* _INSTRUCTIONS TO FOLLOW_: Write out an exact copy of the line with "Screen dimensions: 1468x735" and of each line after it, through the end of the records below.

* _INFORMATION SUPPLIED_:

--- START ---

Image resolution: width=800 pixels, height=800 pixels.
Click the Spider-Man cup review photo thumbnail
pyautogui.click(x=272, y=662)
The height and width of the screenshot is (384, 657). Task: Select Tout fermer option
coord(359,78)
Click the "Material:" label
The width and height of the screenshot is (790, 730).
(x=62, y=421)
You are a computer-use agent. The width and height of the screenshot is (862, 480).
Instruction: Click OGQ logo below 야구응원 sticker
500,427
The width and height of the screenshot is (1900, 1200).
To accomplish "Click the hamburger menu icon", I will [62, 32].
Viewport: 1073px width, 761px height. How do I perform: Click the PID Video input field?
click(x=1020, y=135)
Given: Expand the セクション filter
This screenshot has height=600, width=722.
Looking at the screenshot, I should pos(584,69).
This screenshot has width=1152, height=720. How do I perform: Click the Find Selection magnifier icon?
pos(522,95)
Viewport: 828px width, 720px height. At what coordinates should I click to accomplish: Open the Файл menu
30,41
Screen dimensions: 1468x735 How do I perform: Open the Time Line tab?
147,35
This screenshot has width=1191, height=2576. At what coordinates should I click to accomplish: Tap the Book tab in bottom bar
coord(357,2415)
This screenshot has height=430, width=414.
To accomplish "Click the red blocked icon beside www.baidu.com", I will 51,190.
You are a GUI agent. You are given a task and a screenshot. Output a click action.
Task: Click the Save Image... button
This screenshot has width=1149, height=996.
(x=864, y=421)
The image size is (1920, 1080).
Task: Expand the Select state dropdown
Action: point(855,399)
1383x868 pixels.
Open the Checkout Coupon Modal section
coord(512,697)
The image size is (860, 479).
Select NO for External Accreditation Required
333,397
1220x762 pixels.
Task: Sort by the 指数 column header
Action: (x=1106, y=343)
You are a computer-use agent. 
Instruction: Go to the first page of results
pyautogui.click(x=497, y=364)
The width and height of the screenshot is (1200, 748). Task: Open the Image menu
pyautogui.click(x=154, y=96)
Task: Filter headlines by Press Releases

--- END ---

* _REPLY_:
Screen dimensions: 1468x735 How do I perform: Open the Time Line tab?
147,35
This screenshot has width=1191, height=2576. At what coordinates should I click to accomplish: Tap the Book tab in bottom bar
coord(357,2415)
This screenshot has height=430, width=414.
To accomplish "Click the red blocked icon beside www.baidu.com", I will 51,190.
You are a GUI agent. You are given a task and a screenshot. Output a click action.
Task: Click the Save Image... button
This screenshot has width=1149, height=996.
(x=864, y=421)
The image size is (1920, 1080).
Task: Expand the Select state dropdown
Action: point(855,399)
1383x868 pixels.
Open the Checkout Coupon Modal section
coord(512,697)
The image size is (860, 479).
Select NO for External Accreditation Required
333,397
1220x762 pixels.
Task: Sort by the 指数 column header
Action: (x=1106, y=343)
You are a computer-use agent. 
Instruction: Go to the first page of results
pyautogui.click(x=497, y=364)
The width and height of the screenshot is (1200, 748). Task: Open the Image menu
pyautogui.click(x=154, y=96)
Task: Filter headlines by Press Releases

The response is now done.